● **TASK DETAILS**: Format the records below as a JSON list of strings, one string per line, starting at the beginning of the records and going on through the line that contains "(1333, 464)". Omit blank lines, and leave the pictures out of the answer.
Start of RECORDS
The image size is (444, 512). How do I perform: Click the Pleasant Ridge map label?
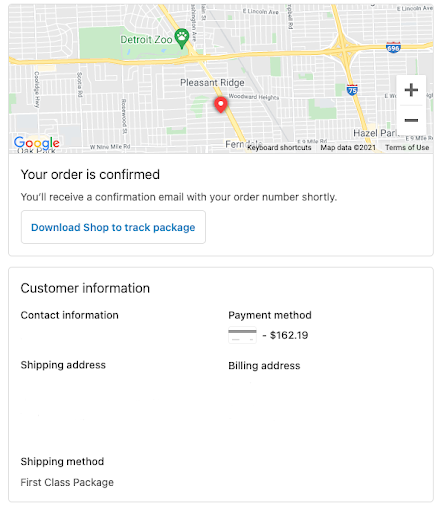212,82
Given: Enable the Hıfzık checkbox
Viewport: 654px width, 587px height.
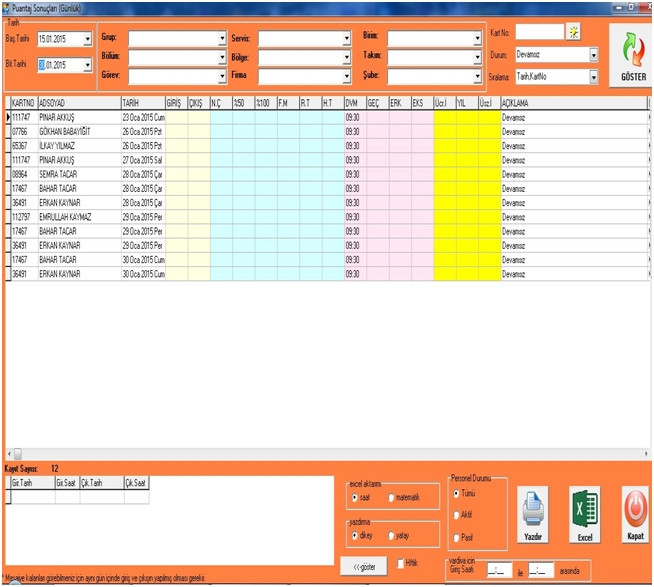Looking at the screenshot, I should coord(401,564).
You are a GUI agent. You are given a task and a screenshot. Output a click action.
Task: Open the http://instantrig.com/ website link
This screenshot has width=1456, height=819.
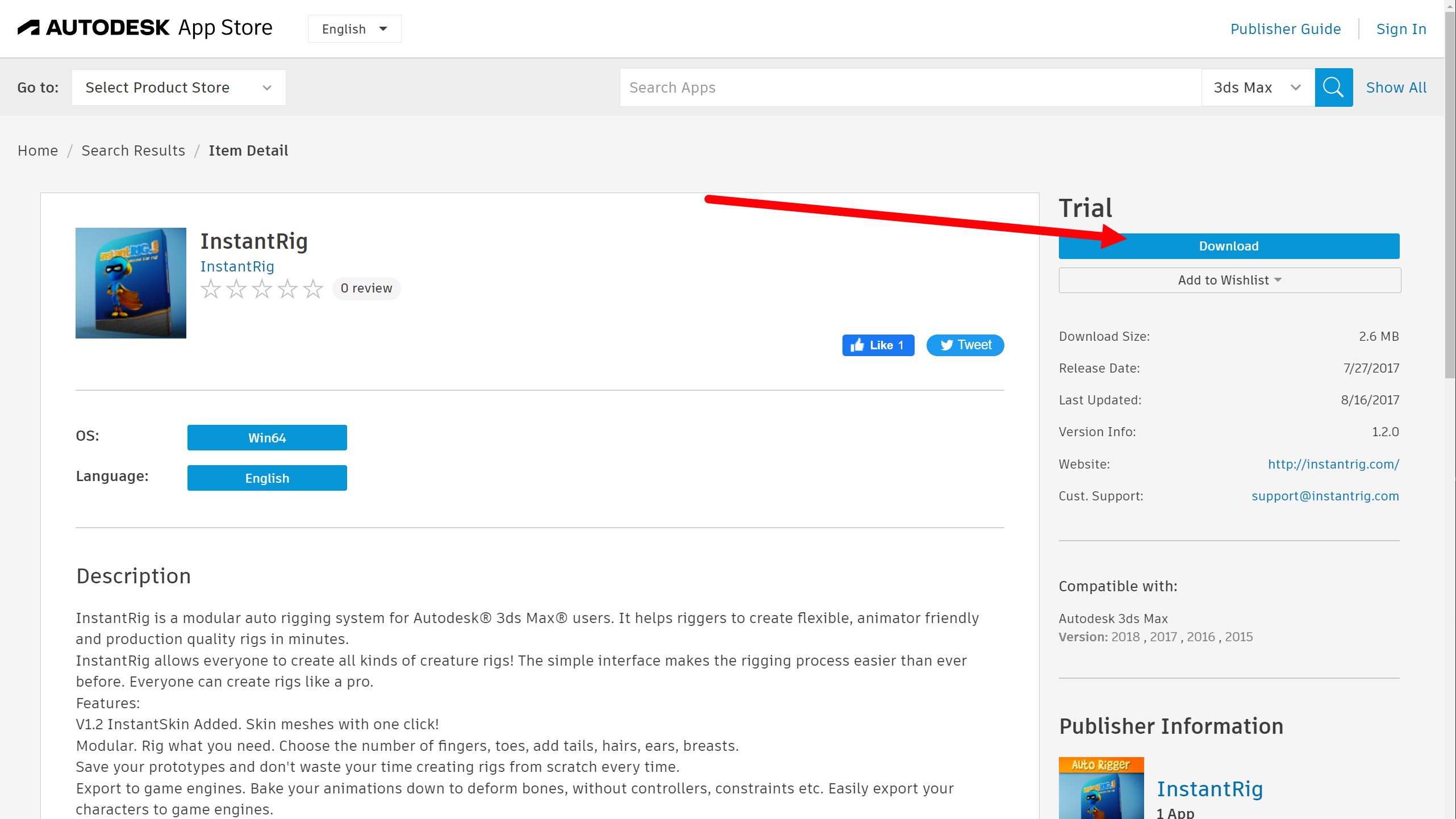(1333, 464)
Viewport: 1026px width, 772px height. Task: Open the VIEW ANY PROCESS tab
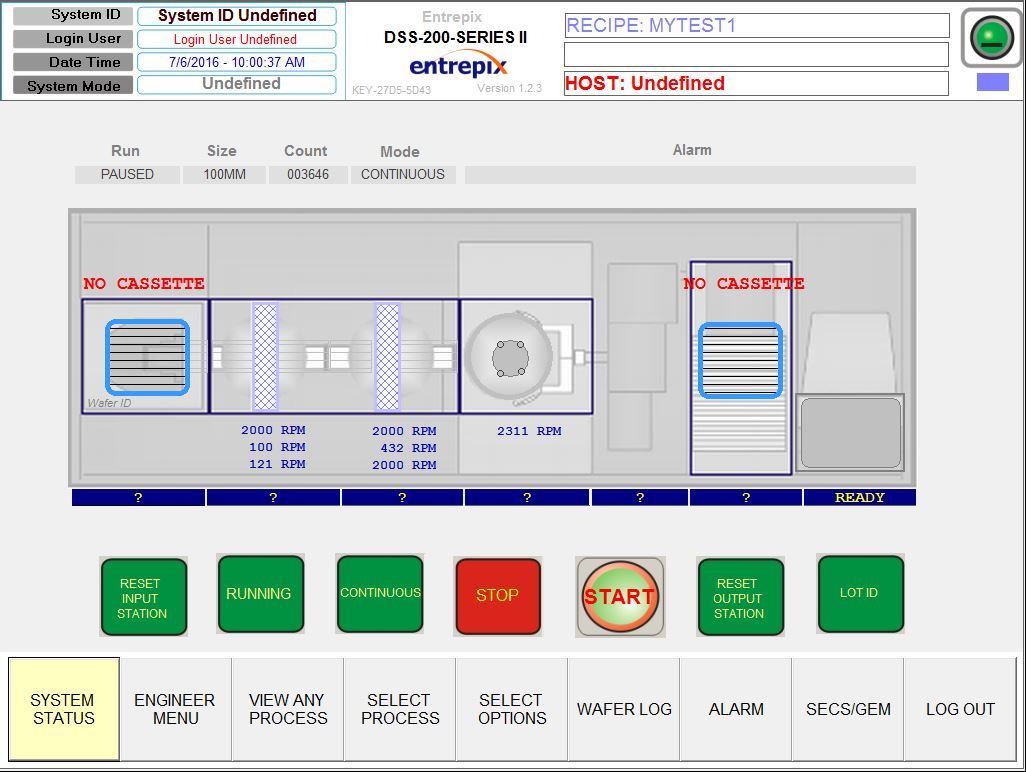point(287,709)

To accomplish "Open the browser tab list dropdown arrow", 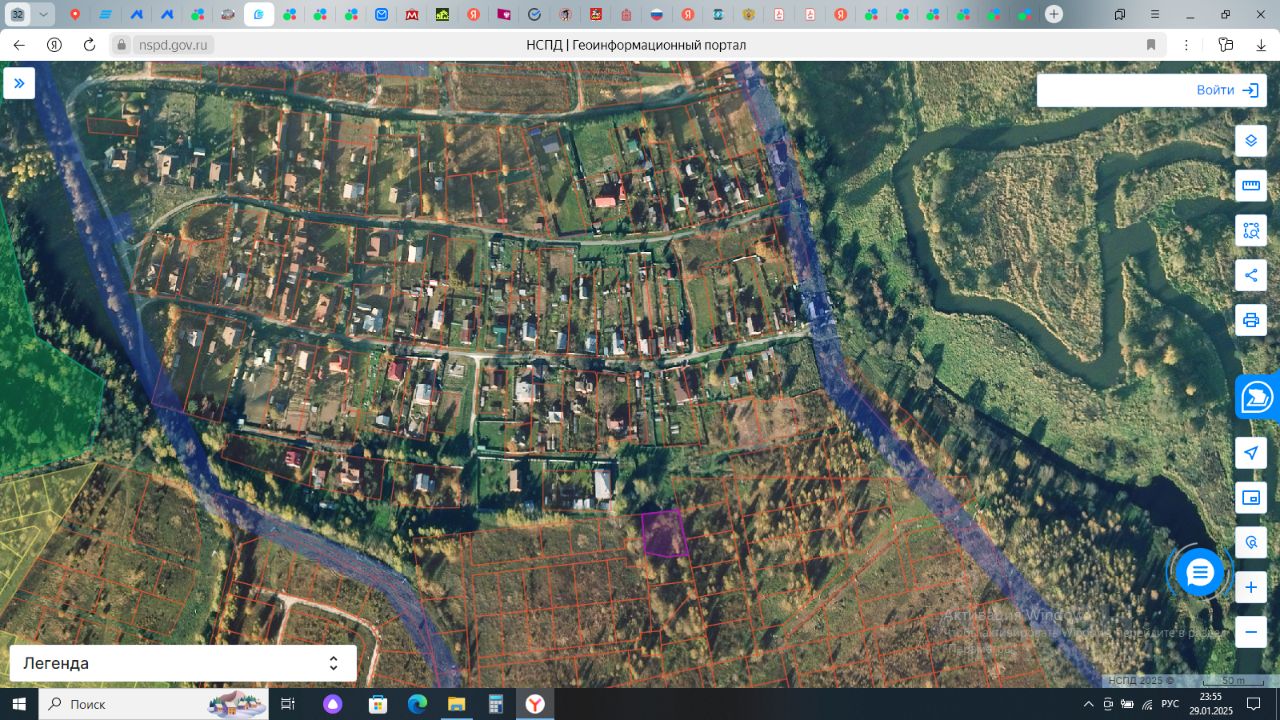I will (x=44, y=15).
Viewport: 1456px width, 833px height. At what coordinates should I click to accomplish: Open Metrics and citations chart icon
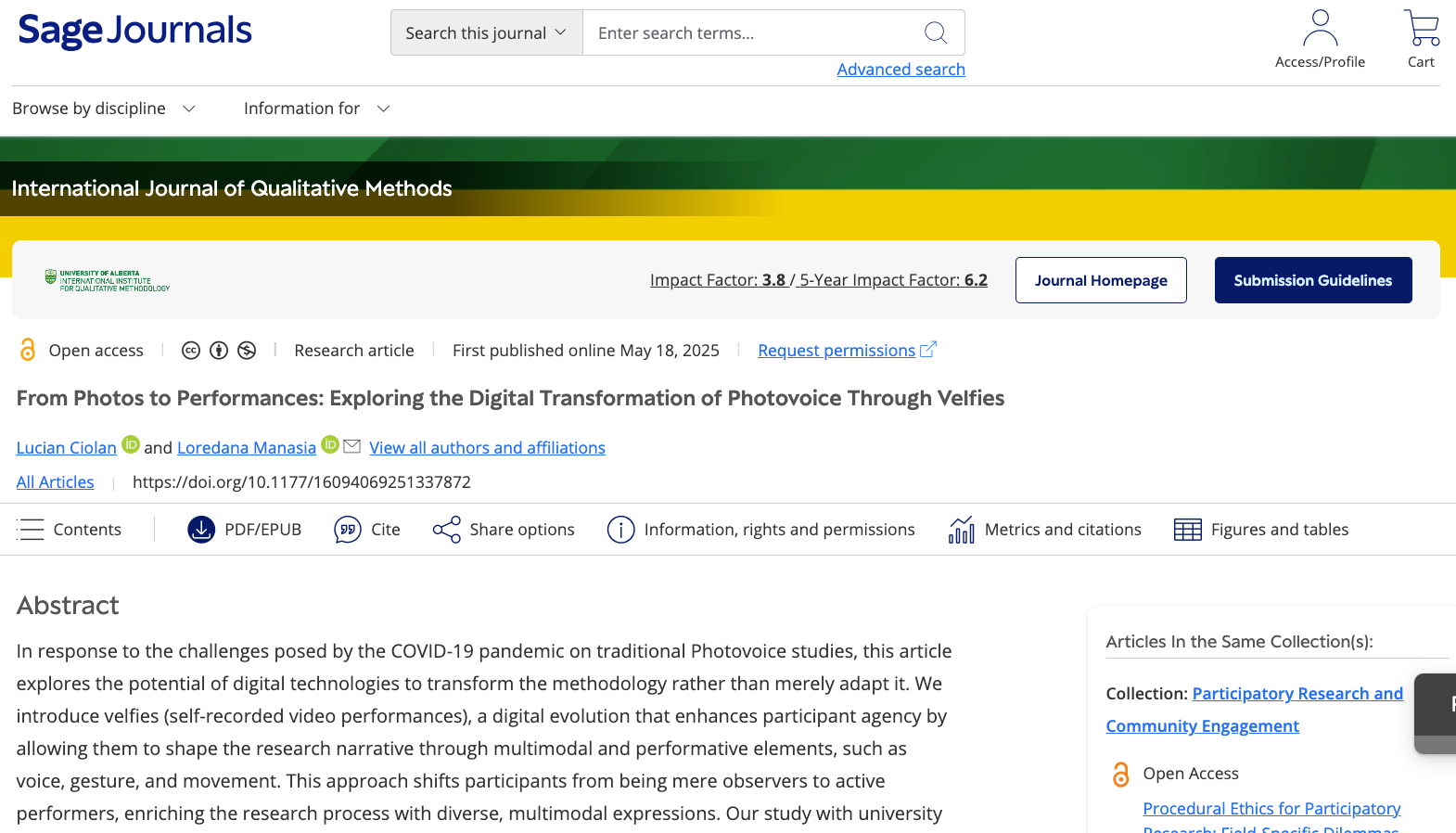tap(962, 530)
End of RECORDS
● **RESULT OF THE EXERCISE**:
[
  "The image size is (444, 512). How do I perform: Click the Pleasant Ridge map label?",
  "212,82",
  "Given: Enable the Hıfzık checkbox",
  "Viewport: 654px width, 587px height.",
  "Looking at the screenshot, I should coord(401,564).",
  "You are a GUI agent. You are given a task and a screenshot. Output a click action.",
  "Task: Open the http://instantrig.com/ website link",
  "This screenshot has width=1456, height=819.",
  "(1333, 464)"
]